25.4 Worked examples

The demo paper’s reference list contains two real mismatches worth looking at:

paper <- demopaper()
mo <- module_run(paper, "ref_accuracy")
mo$table |>
  dplyr::filter(title_mismatch | author_mismatch | doi_mismatch) |>
  _[, c("bib_id", "title.orig", "title.match")] |>
  knitr::kable()

bib_id	title.orig	title.match
2	Evil Genius? How Dishonesty Can Lead to Greater Creativity	Retracted: Evil Genius? How Dishonesty Can Lead to Greater Creativity
3	Equivalence Testing for Psychological Research	Equivalence Testing for Psychological Research: A Tutorial

The first (bib_id 2) is informative: the paper cites “Evil Genius? How Dishonesty Can Lead to Greater Creativity”, but the title CrossRef returns now begins with “Retracted:” — the article was retracted after this paper cited it. The mismatch is not a citation error at all; it is a signal the cited work has since been retracted (which the retraction module checks directly).

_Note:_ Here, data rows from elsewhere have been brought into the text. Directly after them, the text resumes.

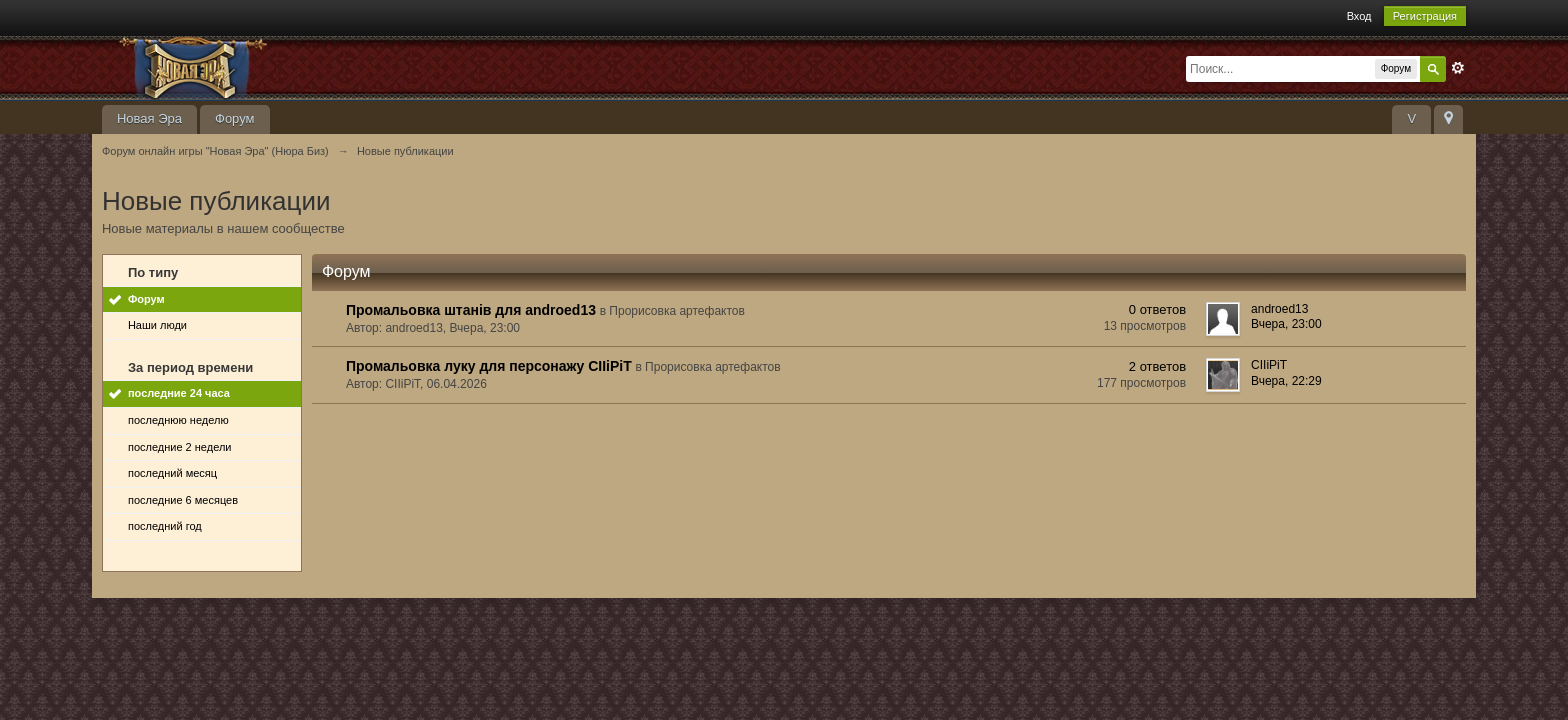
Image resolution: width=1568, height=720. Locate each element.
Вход (1359, 16)
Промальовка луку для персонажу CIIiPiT (489, 366)
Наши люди (157, 325)
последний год (165, 526)
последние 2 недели (180, 447)
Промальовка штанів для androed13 (471, 310)
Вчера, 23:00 (1286, 324)
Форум (235, 118)
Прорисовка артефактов (677, 311)
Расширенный (1458, 68)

The second (bib_id 3) is a citation that is genuinely incomplete. The paper cites Lakens (2018) as “Equivalence Testing for Psychological Research” with no DOI and a single author, while CrossRef has the full title (“…: A Tutorial”), three authors, and a DOI:

mo$table |>
  dplyr::filter(bib_id == 3) |>
  _[, c("authors.orig", "doi.orig", "doi.match")] |>
  knitr::kable()

authors.orig	doi.orig	doi.match
Lakens, Daniël		10.1177/2515245918770963

A clear example also shows up in the psychsci corpus. In one article, a cited title differs by a single word — “…is made prior to basic-level distinctions…” in the reference list versus “…is made before basic-level…” in the published record:

psy <- module_run(psychsci[["0956797614522816"]], "ref_accuracy")
psy$table |>
  dplyr::filter(bib_id == 8) |>
  _[, c("title.orig", "title.match", "title_mismatch")] |>
  knitr::kable()

title.orig	title.match	title_mismatch
The natural/man-made distinction is made prior to basic-level distinctions in scene gist processing	The natural/man-made distinction is made before basic-level distinctions in scene gist processing	TRUE

This is the kind of small transcription slip — easy to make, hard to spot by eye — that the module surfaces automatically. (Differences in capitalisation and punctuation alone are ignored, so only substantive changes like this one are flagged.)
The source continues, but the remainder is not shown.